During an upgrade, there will be two operators running at one time. This provides an opportunity for both operators to transfer ownership, handoff locks, or otherwise coordinate the rollout of operator resources - combined with a strategy for [limiting the blast radius](#limit-the-blast-radius) and use of [operator conditions](https://olm.operatorframework.io/docs/advanced-tasks/communicating-operator-conditions-to-olm/#upgradeable), effective and domain-specific canary or other rollout strategies can be implemented.
```mermaid
graph TD
subgraph Cluster
subgraph Operator Namespace
subgraph Previous Operator Pod
operator("operator")
end
subgraph New Operator Pod
new("operator<br />Upgradeable: false")
end
end
subgraph User Namespace 1
wk("Workload Pod 1")
end
subgraph User Namespace 2
wk2("Workload Pod 2")
end
subgraph User Namespace 3
wk3("Workload Pod 3")
end
operator --> |manages|wk
operator --> |manages|wk2
new --> |manages|wk3
end
style operator fill:#8addf2,stroke:#333,stroke-width:4px
style new fill:#8addf2,stroke:#333,stroke-width:4px
```
The precise mechanism for determining when and how the new version should take control can be determined by the operator (or a separate or external tool), which can allow automated rollout based on domain-specific metrics. For example, an operator might use ownerreferences or labels on CRs to indicate which version is currently managing that instance, with ownership flipped manually. Additional automation can be added to automatically flip management based on metrics / percent rollout, i.e. "for every 2hours that metrics still look healthy, increase rollout to management by the new operator by 10%".

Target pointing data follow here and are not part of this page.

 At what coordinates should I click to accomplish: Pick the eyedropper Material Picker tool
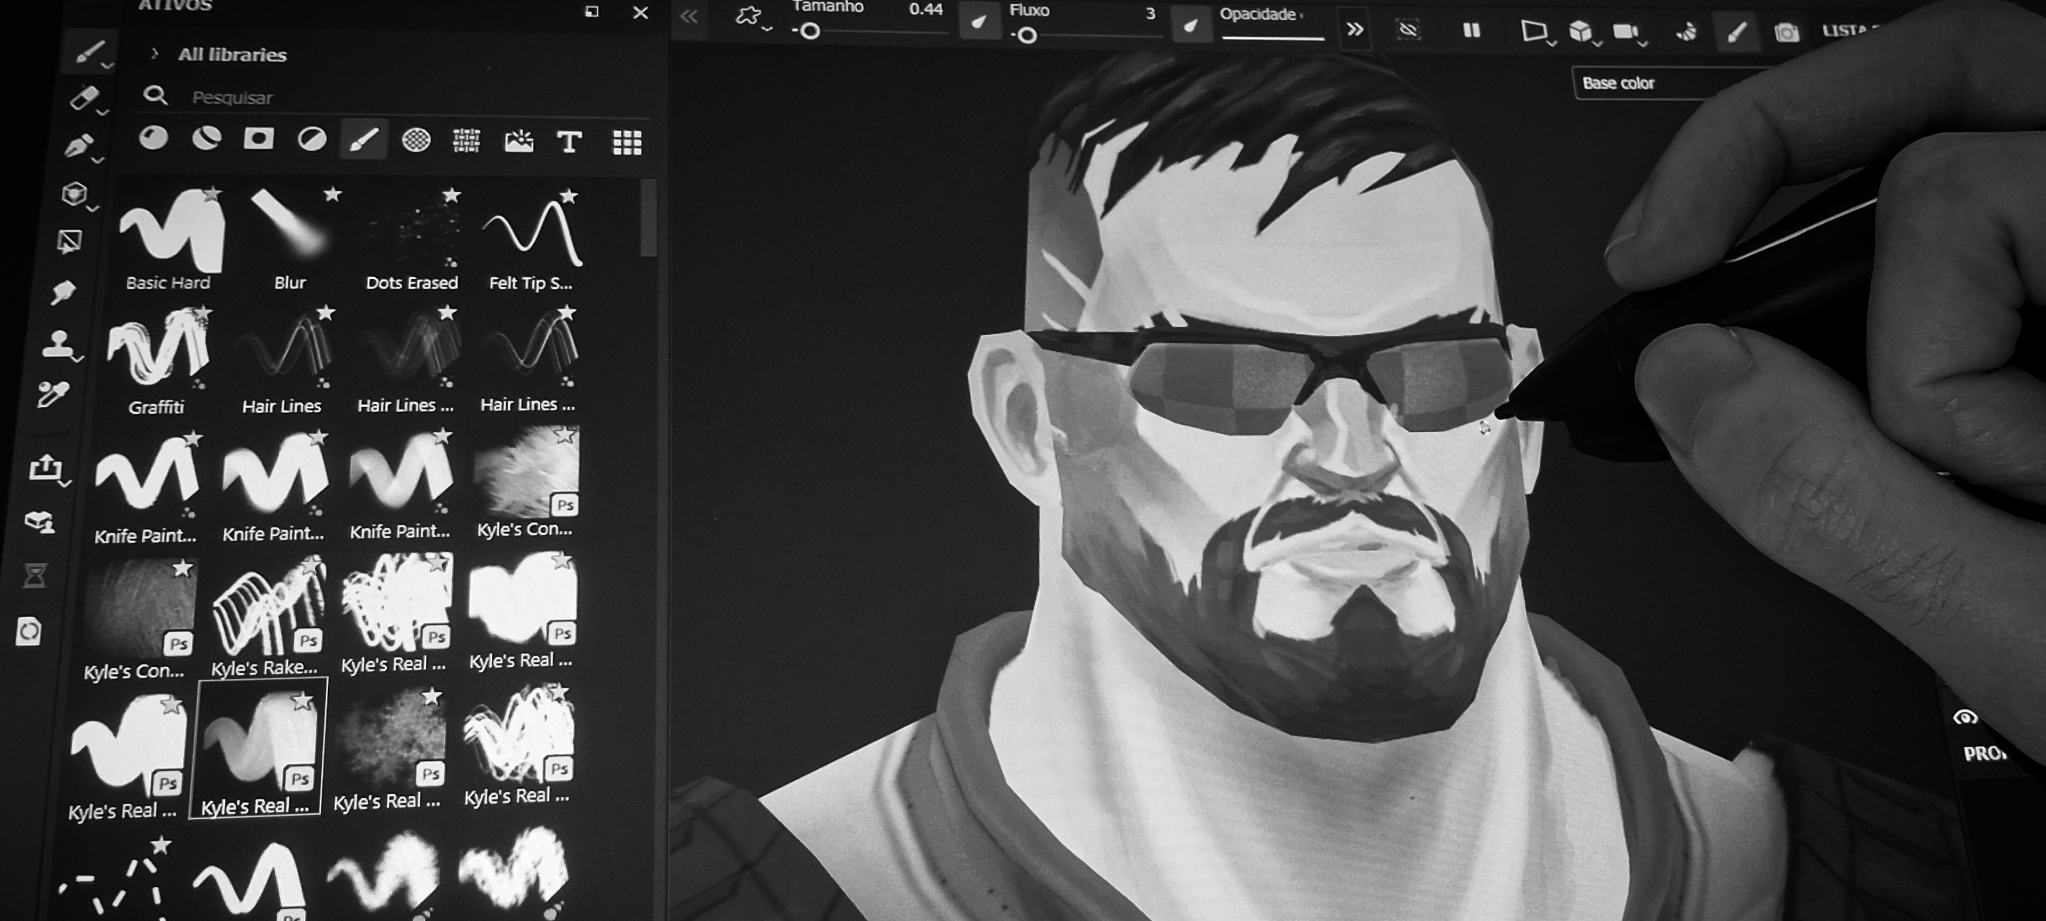(x=52, y=394)
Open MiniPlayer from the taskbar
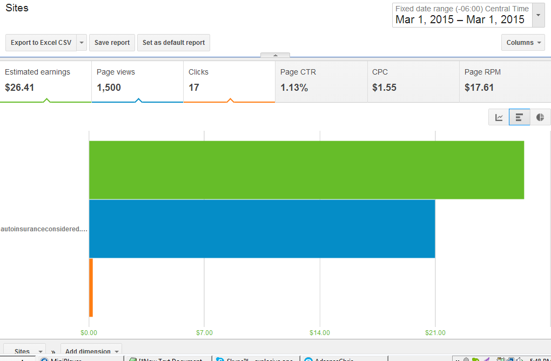Image resolution: width=551 pixels, height=361 pixels. (80, 359)
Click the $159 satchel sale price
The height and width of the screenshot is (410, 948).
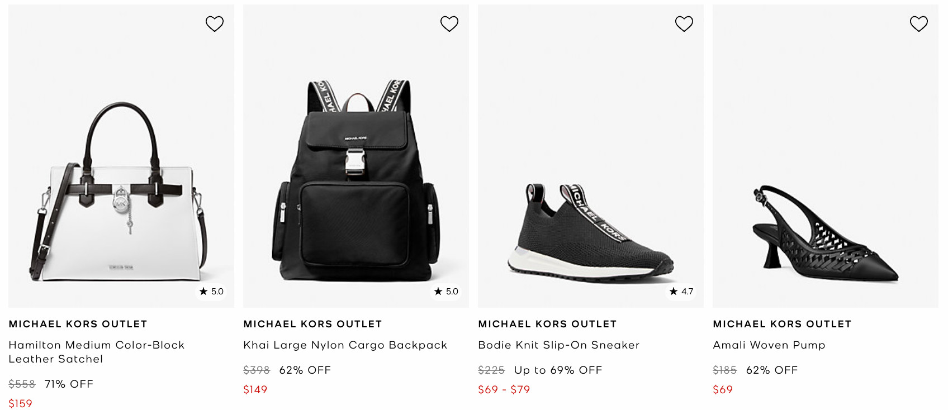pos(21,403)
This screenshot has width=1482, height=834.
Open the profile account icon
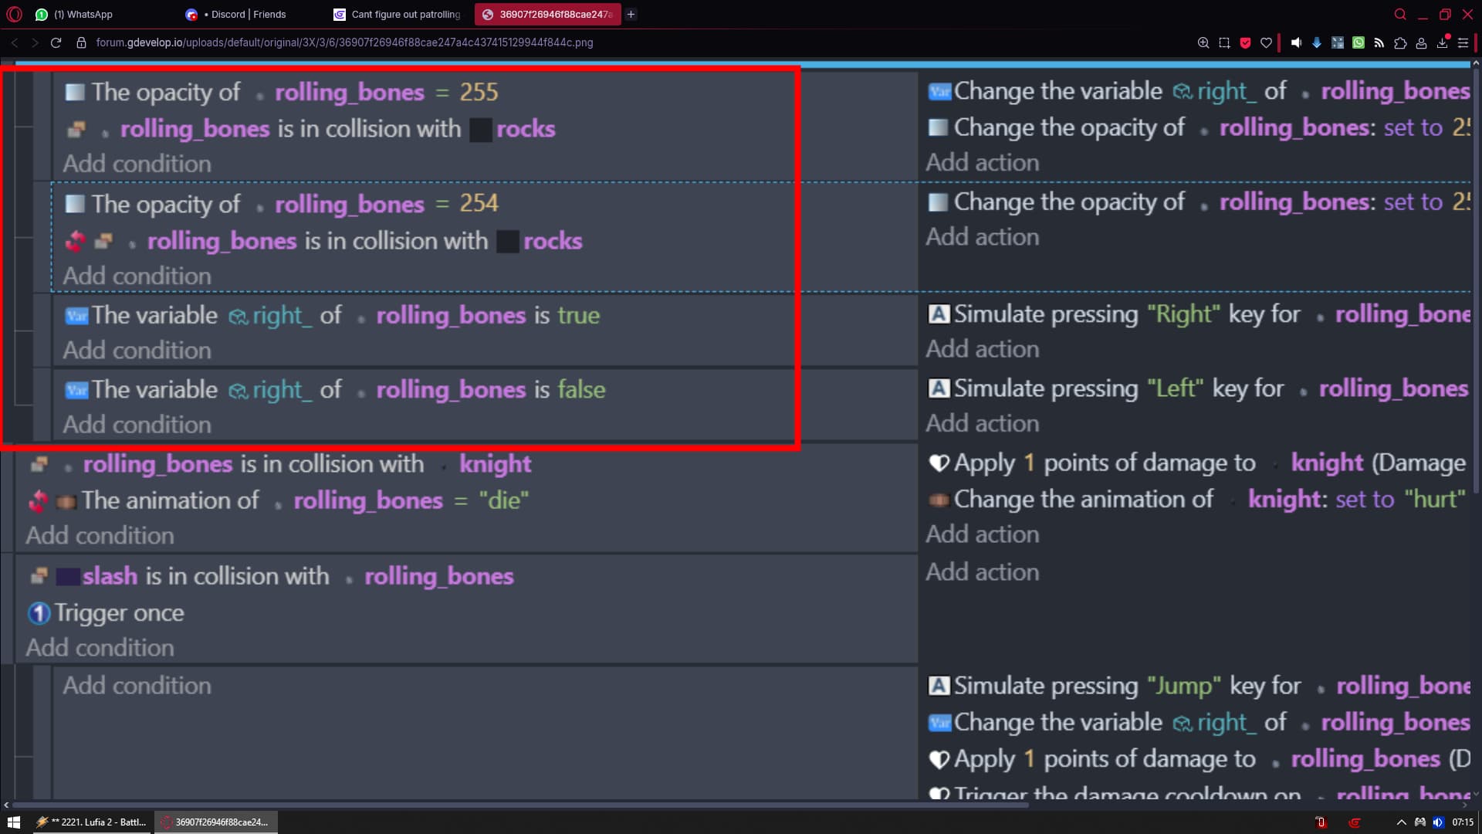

This is a strategy for limiting the impact of rolling out the operator itself, but similarly domain-specific rollout strategies may be defined for any operands (rules about which versions can be upgraded to which others, etc).
The only part of this that OLM needs to be informed of is that the rollout is taking place - it is important to set the `Upgradeable=false OperatorCondition` so that OLM does not attempt to interfere with the handoff.